Posted to users@pdfbox.apache.org by Tim Allison <ta...@apache.org> on 2019/06/04 14:51:03 UTC
Extract actual /Table /TD /TR markup info?
All,
I have some pdfs with actual /Table /TD /TR markup.
How much effort would it be to extend PDFTextStripper to add, e.g.
startTable(), endTable(), startTD(), endTD(), etc...?
If I do have time to work on this (uncertain at this point), would
there be interest in putting this into PDFBox...or am I missing where
it already exists?
Cheers,
Tim
---------------------------------------------------------------------
To unsubscribe, e-mail: users-unsubscribe@pdfbox.apache.org
For additional commands, e-mail: users-help@pdfbox.apache.org
Re: Extract actual /Table /TD /TR markup info?
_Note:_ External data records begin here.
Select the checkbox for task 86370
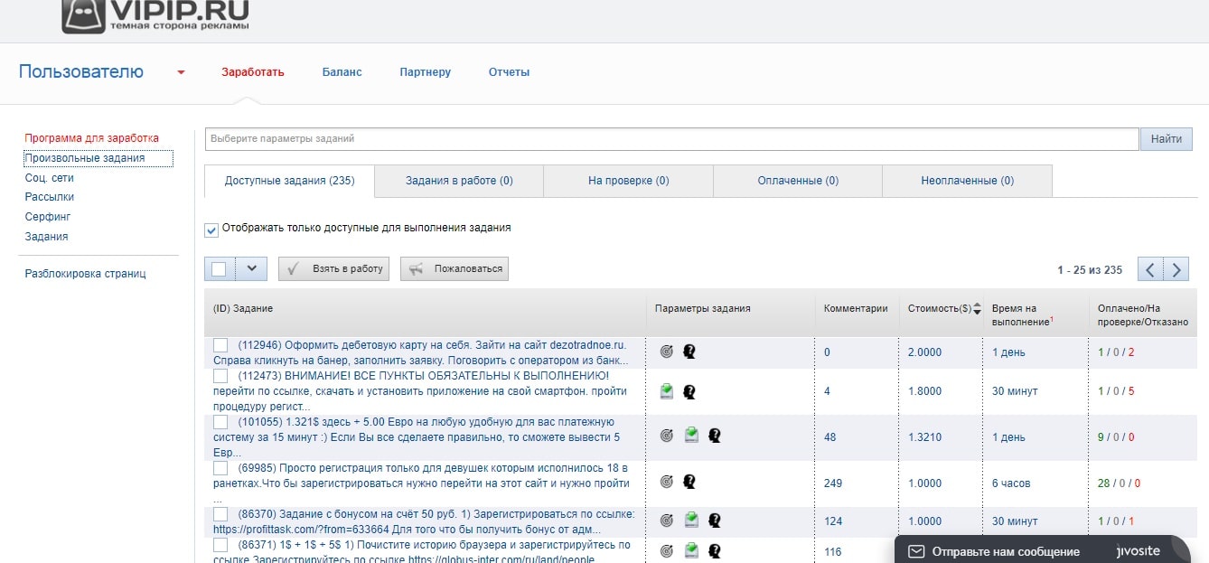This screenshot has width=1209, height=563. [220, 515]
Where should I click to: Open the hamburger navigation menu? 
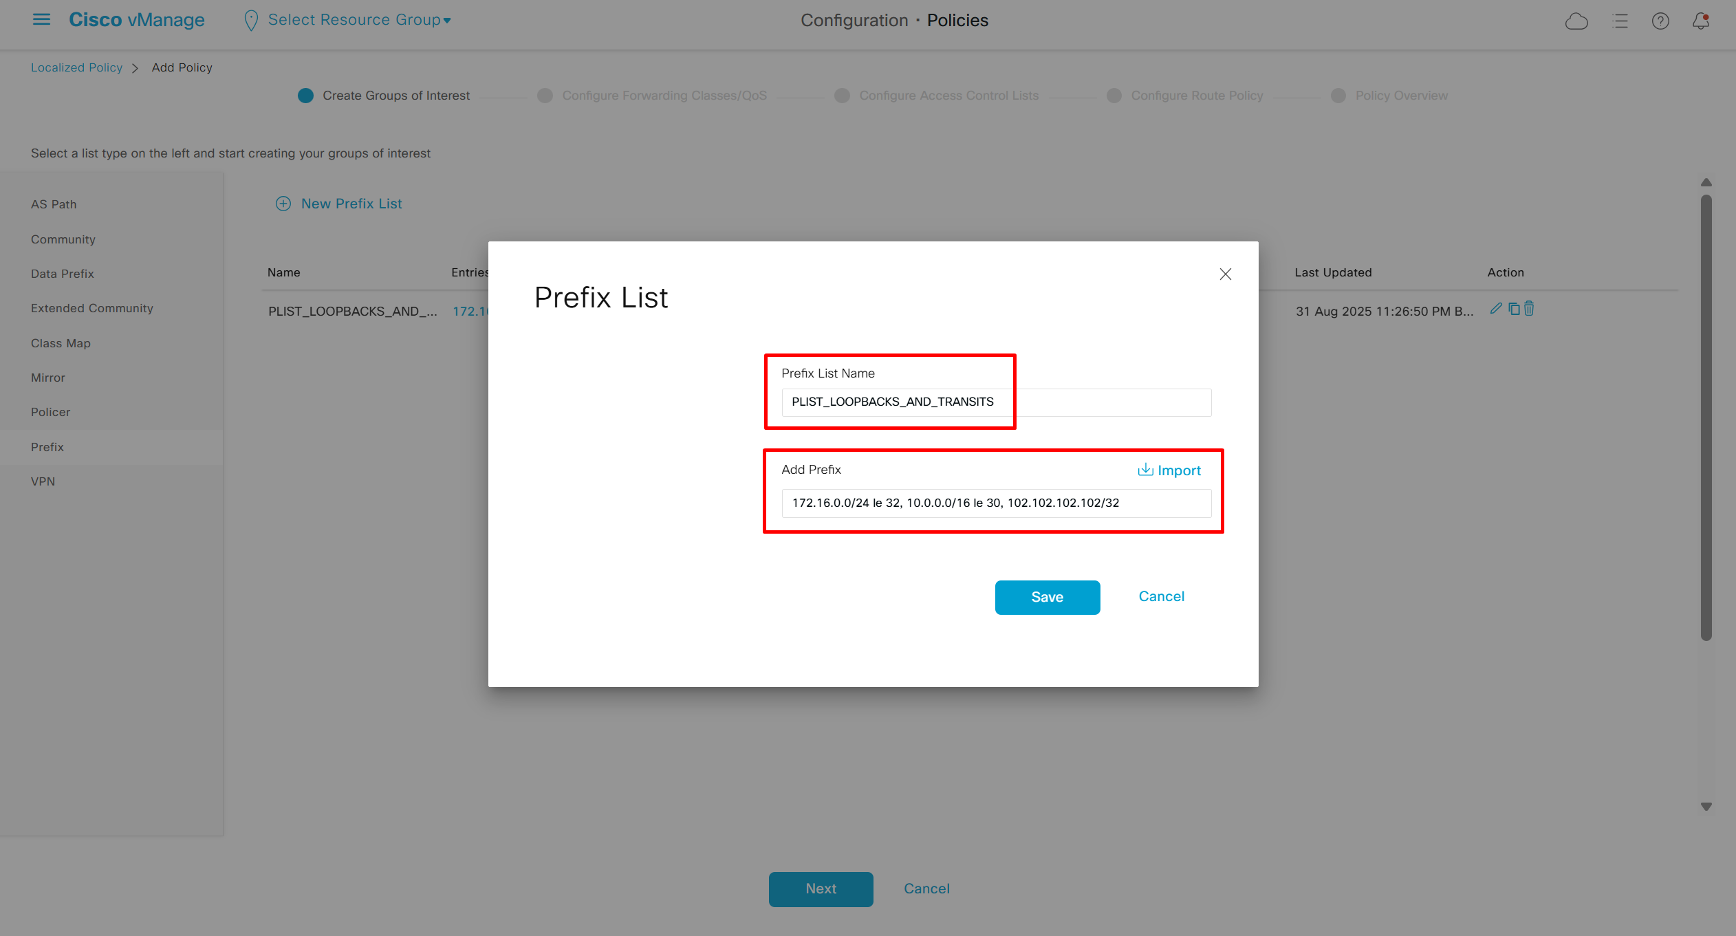tap(41, 20)
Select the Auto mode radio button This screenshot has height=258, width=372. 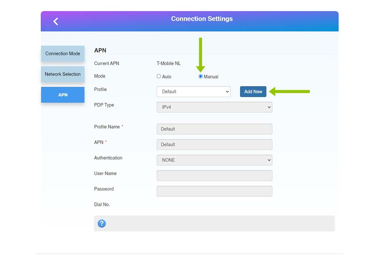coord(159,76)
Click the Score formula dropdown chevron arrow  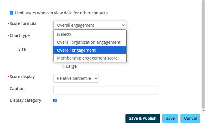(x=123, y=25)
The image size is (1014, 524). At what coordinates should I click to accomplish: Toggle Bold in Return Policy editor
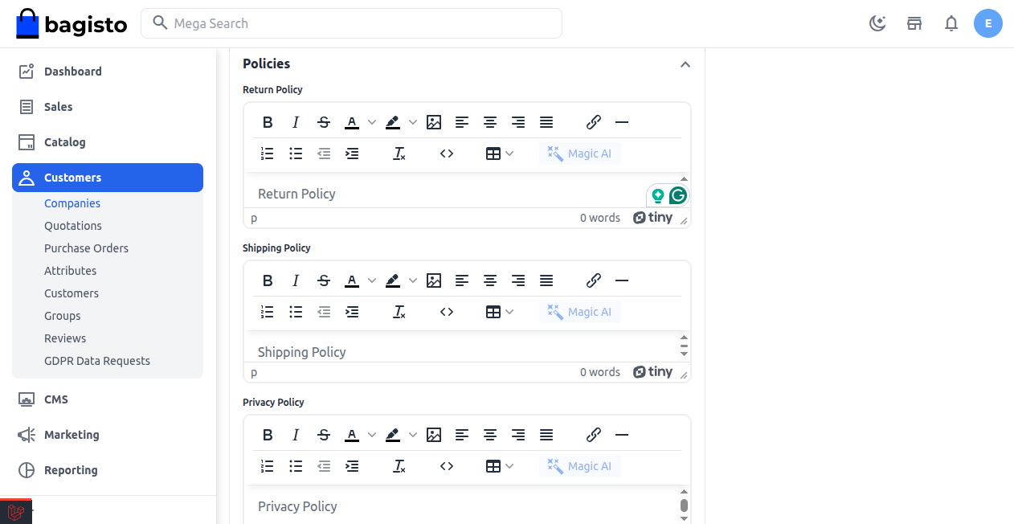pos(268,122)
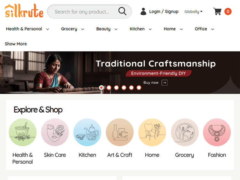
Task: Open the Kitchen navigation menu
Action: (140, 29)
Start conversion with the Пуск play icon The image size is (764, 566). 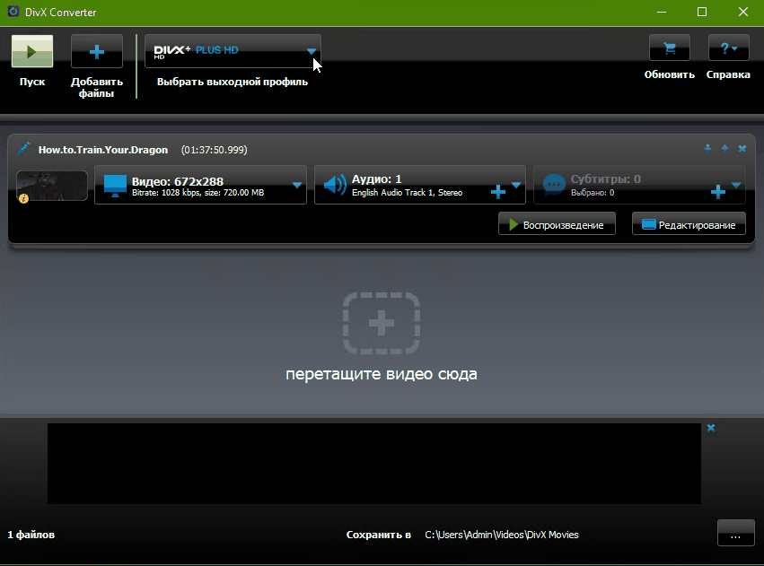[32, 51]
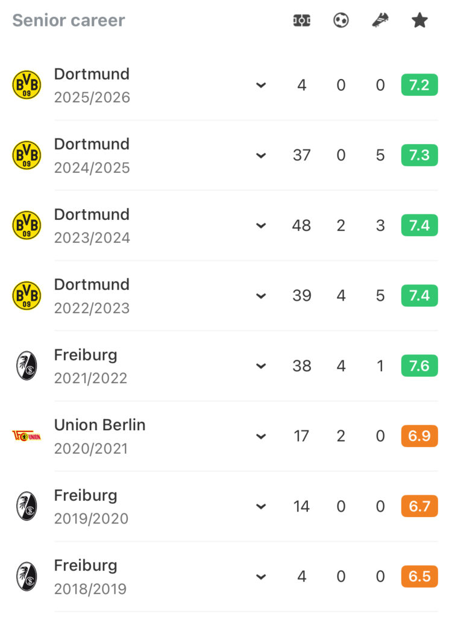Click the matches played pitch icon
Screen dimensions: 452x617
[x=301, y=20]
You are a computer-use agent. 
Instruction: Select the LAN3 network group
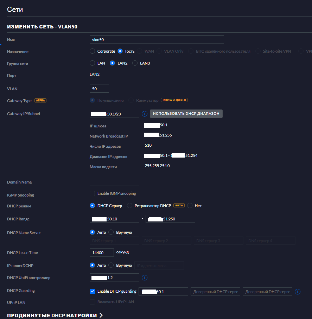(135, 63)
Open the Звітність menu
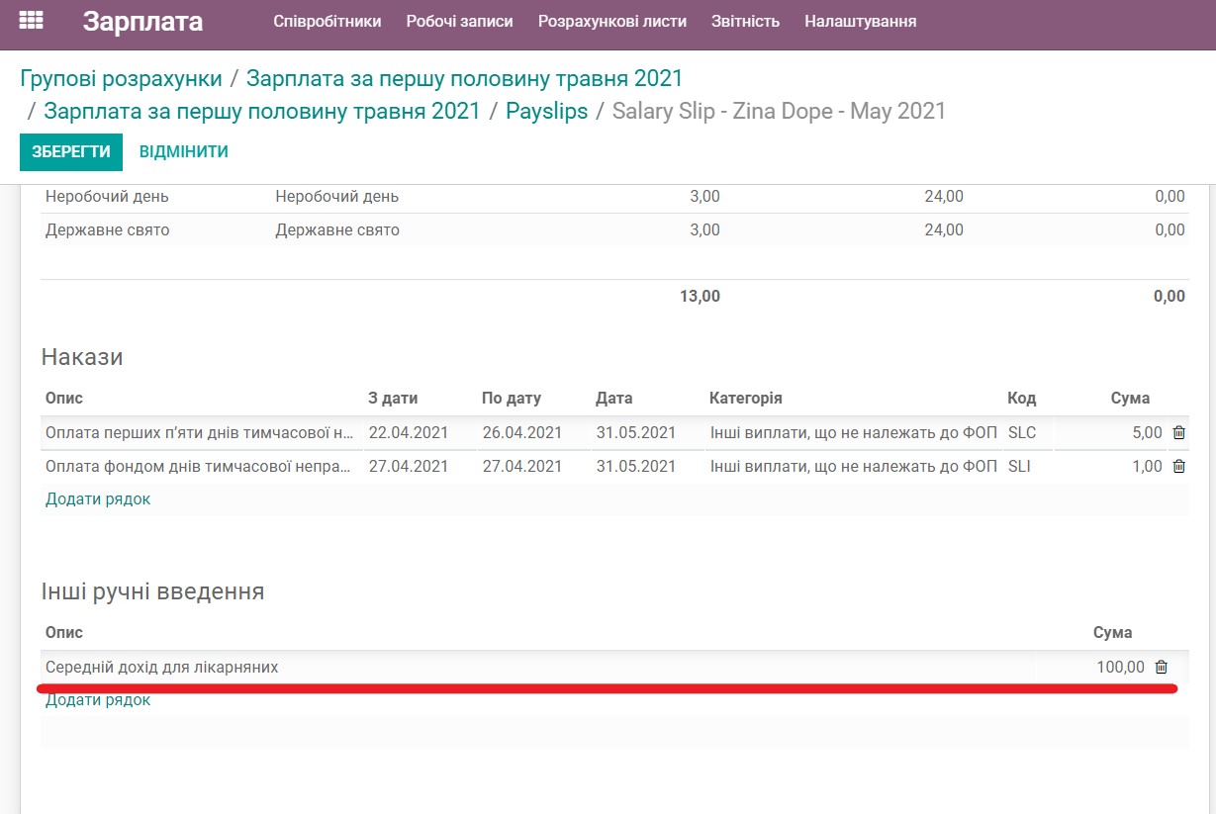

Posted by Tilman Hausherr <TH...@t-online.de>.
There is certainly a need for it. Related questions are regularly asked
on SO.
I don't know how much effort is needed... I did work a bit on the
structure tree, but in an abstract way so that I've never really
understood the meaning.
Tilman
Am 04.06.2019 um 16:51 schrieb Tim Allison:
> All,
> I have some pdfs with actual /Table /TD /TR markup.
>
> How much effort would it be to extend PDFTextStripper to add, e.g.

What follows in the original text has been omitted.